|Knightstown, Indiana from the air, looking southwest. (Photo credit: Wikipedia)|
Nobody will stop to think about how the plaintiff in this case is not objecting to the city having a Christmas tree and paying for it with public funds. Nobody will bother to note that he isn't telling anyone that they cannot celebrate Christmas as they see fit. The only thing he's objecting to is the use of a cross at the top of the government's tree. And all he's doing is attempting to ensure that his local government follows the law.

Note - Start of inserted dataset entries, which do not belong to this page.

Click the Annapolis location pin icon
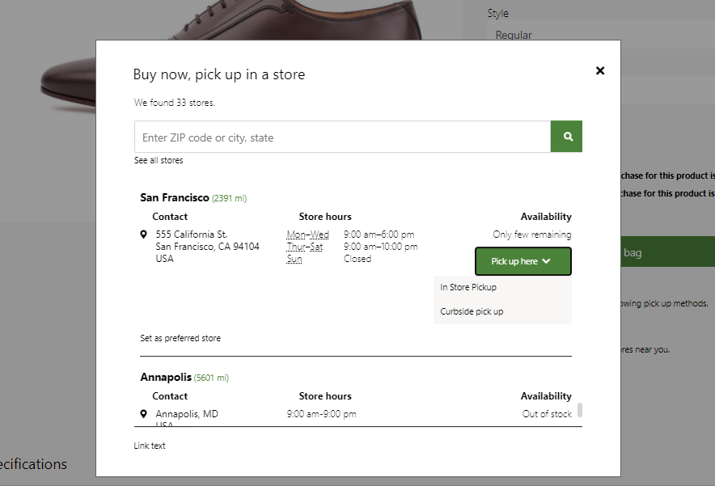 pos(145,413)
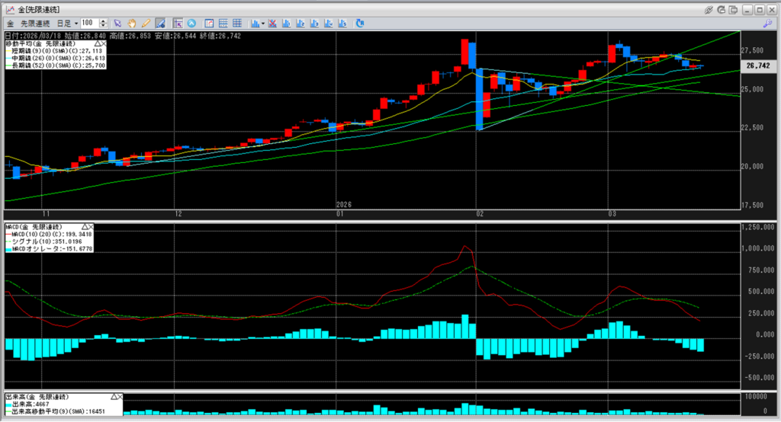Image resolution: width=781 pixels, height=422 pixels.
Task: Toggle the active drawing edit tool button
Action: (x=159, y=24)
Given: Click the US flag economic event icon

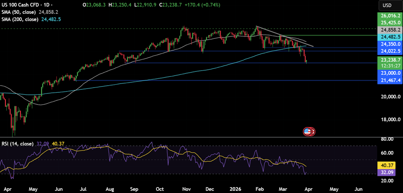Looking at the screenshot, I should 308,132.
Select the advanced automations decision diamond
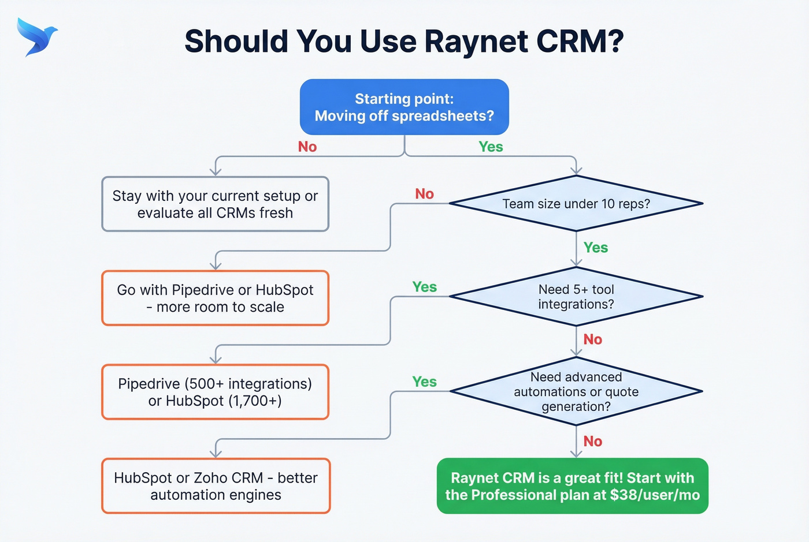Screen dimensions: 809x542 (576, 391)
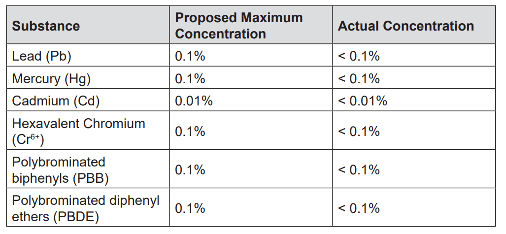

It really doesn't matter that the city has had a cross on top of the tree before. It also doesn't matter that the person named in the lawsuit appears to be on his own with no support from his neighbors, aside from the ACLU who filed on his behalf. What matters is that the city has chosen to decorate their Christmas tree with a cross and that someone finally objected.
From Fox 59:
The suit alleges that the Latin cross “is the preeminent symbol of Christianity, representing the instrument of the crucifixion of Jesus.” So if the display is religious, the suit argues, it has no business on town property.Yep, that is indeed the issue here.
But was the plaintiff really harmed by the cross on the tree, as the suit alleges? While this may admittedly seem like a stretch, I'm inclined suggest that any citizen is harmed when his or her government does something illegal. Didn't he just bring this suit because he was offended?
In a statement to FOX59, Joe maintains that being offended is not the issue, the First Amendment is. Joe says that amendment specifically prohibits the establishment of religion and Knightstown’s government display does just that.Again, offense really isn't the issue even though I'd suggest that any citizen should be offended when his or her government breaks the law. The issue here is that the government appears to be breaking the law.
The Knightstown resident who said that he would park a car covered with crosses near the tree if the city removes the cross has the right idea. Assuming that this is a legally parked personal vehicle and not a government owned one, there would be no problem with this. The residents who plan to hand out crosses near the tree also have the right idea. Assuming these crosses are not purchased with public funds or forced on anybody, more power to them.
It is a real shame that towns across the U.S. continue to violate church-state separation so routinely. I applaud those involved in making it harder for them to do so.